Les relations entre un dauphin putatif et celui qui occupe le fauteuil présidentiel sont toujours complexes. Jusqu’à la dernière minute, le titulaire du poste peut changer d’avis. L’expérience montre que, pour avoir les chances d’être adoubé, il faut se faire insignifiant, voire invisible, se faire oublier et attendre.

Benno peut-il présenter une candidature unique à la présidentielle de 2012 ?

Il n’est pas exclu que Benno se regroupe derrière un des ténors de l’opposition. A un titre personnel, j’en doute. Gbagbo m’a dit un jour : « Il n’y a pas de banc présidentiel, mais un fauteuil sur lequel il n’y a de place que pour une paire de fesses ! » Il y a de fortes personnalités à Benno qui pourraient être tentées de se compter, de peser leur audience propre au sein de l’électorat. On peut citer Macky Sall, que je n’ai jamais rencontré, Moustapha Niasse, Ousmane Tanor Dieng, que je connais. Les uns et les autres sont des vétérans de la vie politique et ont leurs farouches partisans.

Que pensez-vous de la décision du président Wade de procéder à la fermeture des bases militaires françaises au Sénégal ?

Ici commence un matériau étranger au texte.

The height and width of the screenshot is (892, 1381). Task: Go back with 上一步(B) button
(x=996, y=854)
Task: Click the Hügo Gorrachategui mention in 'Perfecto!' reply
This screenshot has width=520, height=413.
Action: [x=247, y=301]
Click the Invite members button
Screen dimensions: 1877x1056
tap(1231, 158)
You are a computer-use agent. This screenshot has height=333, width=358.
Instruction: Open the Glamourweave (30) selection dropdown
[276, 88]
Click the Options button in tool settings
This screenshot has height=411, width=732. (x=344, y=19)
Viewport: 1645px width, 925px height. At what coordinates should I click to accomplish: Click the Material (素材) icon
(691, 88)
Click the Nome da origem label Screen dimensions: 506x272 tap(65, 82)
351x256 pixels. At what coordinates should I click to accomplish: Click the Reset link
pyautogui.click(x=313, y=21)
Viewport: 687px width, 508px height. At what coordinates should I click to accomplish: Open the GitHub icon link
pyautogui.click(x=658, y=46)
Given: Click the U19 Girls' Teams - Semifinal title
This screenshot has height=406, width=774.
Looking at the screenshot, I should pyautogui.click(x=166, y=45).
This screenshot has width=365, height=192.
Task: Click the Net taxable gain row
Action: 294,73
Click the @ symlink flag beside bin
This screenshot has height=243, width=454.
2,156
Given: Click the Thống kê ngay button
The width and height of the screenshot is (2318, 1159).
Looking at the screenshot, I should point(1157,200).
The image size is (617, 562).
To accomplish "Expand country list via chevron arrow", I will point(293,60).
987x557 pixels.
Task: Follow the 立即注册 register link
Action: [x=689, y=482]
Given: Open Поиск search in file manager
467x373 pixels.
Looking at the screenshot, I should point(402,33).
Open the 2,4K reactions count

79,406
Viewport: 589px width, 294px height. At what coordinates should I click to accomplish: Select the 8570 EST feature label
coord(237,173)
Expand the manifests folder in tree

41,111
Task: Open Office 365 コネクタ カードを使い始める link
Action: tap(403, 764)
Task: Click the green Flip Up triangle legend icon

J’ai toujours trouvé inacceptable la présence, des décennies après l’indépendance, de bases militaires étrangères, quelles qu’elles soient, en Afrique. C’est donc une bonne nouvelle d’autant plus qu’elle semble avoir été décidée de manière concertée entre Dakar et Paris. J’espère que d’autres pays africains emboîteront le pas au Sénégal. La France a, aujourd’hui, les moyens d’assurer la défense de ses intérêts et de ses ressortissants sans entretenir à grands frais une base à l’étranger. Un pays souverain ne devrait pas accepter d’abriter une base étrangère. C’est ce qu’a compris le général de Gaulle en exigeant et en obtenant la fermeture des bases américaines en France.